▶ [Enunciados de tareas]
1. Indica si cada una de las siguientes afirmaciones concuerda con el fragmento sobre las autoliquidaciones y responde sí o no, citando literalmente las palabras del fragmento que lo deciden. (a) La Ley General Tributaria vigente define las autoliquidaciones en su artículo 120. (b) El supuesto "derecho al error" se ha creado por los cauces normativos. (c) Con el sistema de autoliquidaciones, la Administración asume la responsabilidad derivada de la aplicación de los tributos.
2. Cita textualmente el fragmento sobre las autoliquidaciones desde "Es indudable que, con" hasta "procedimientos muy complejos.", ambos incluidos.

▶ [Fragmento proporcionado]
|---|
Poco después estalló “el milagro español”, el “boom” del turismo y la construcción y, con ellos, la multiplicación de los pecheros españoles. Como la Administración tributaria seguía de lejos y con retraso el desarrollo económico del país, la gestión de los impuestos mediante el sistema de liquidaciones administrativas pidió la jubilación por incapacidad absoluta. Había llegado la colaboración forzosa de los contribuyentes a través de la implantación, para los principales impuestos (IRPF y Sociedades), del régimen de autoliquidaciones. 

La Ley General Tributaria vigente define (artículo 120) las autoliquidaciones de la siguiente manera: “Las autoliquidaciones son declaraciones en las que los obligados tributarios, además de comunicar a la Administración los datos necesarios para la liquidación del tributo y otras de contenido informativo, realizan por sí mismos las operaciones de calificación y cuantificación necesarias para determinar e ingresar el importe de la deuda tributaria o, en su caso, determinar la cantidad que resulte a devolver o a compensar”.

Es indudable que, con el sistema de autoliquidaciones, la Administración traspasa a los contribuyentes la responsabilidad derivada de la aplicación de los tributos. El endoso sería irrelevante si no fuera por los riesgos pecuniarios que comporta para el particular, especialmente en lo que respecta a la calificación jurídica del hecho imponible. Los obligados tributarios se enfrentan a la labor de interpretar y aplicar, bajo la espada de Damocles de una sanción, normas y procedimientos muy complejos.

Para eximir al contribuyente de dicha responsabilidad, hace poco ha entrado en el mercado de los fetiches jurídicos un supuesto “derecho al error”. Su creación está fuera de los cauces normativos y pertenece al ámbito judicial o doctrinal. En esta última esfera no carece de interés la Propuesta 3/2022, del Consejo de Defensa del Contribuyente.
|---|
▶ [Material proporcionado]
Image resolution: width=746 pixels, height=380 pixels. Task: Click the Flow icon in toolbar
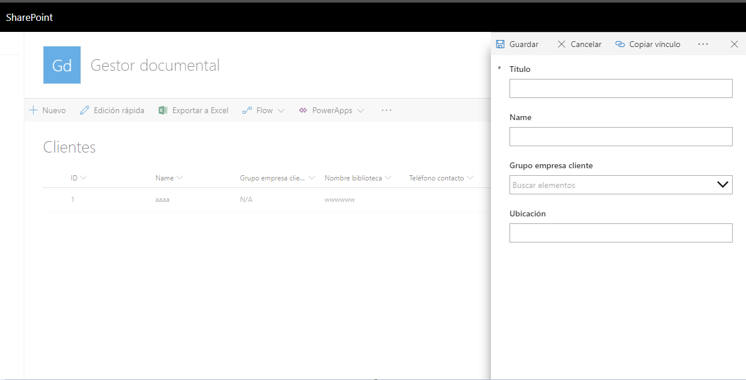tap(247, 110)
|---|
▶ [Soluciones por tarea]
1.
(a) Sí: "La Ley General Tributaria vigente define (artículo 120) las autoliquidaciones de la siguiente manera".
(b) No: "Su creación está fuera de los cauces normativos y pertenece al ámbito judicial o doctrinal."
(c) No: "la Administración traspasa a los contribuyentes la responsabilidad derivada de la aplicación de los tributos."

2.
Es indudable que, con el sistema de autoliquidaciones, la Administración traspasa a los contribuyentes la responsabilidad derivada de la aplicación de los tributos. El endoso sería irrelevante si no fuera por los riesgos pecuniarios que comporta para el particular, especialmente en lo que respecta a la calificación jurídica del hecho imponible. Los obligados tributarios se enfrentan a la labor de interpretar y aplicar, bajo la espada de Damocles de una sanción, normas y procedimientos muy complejos.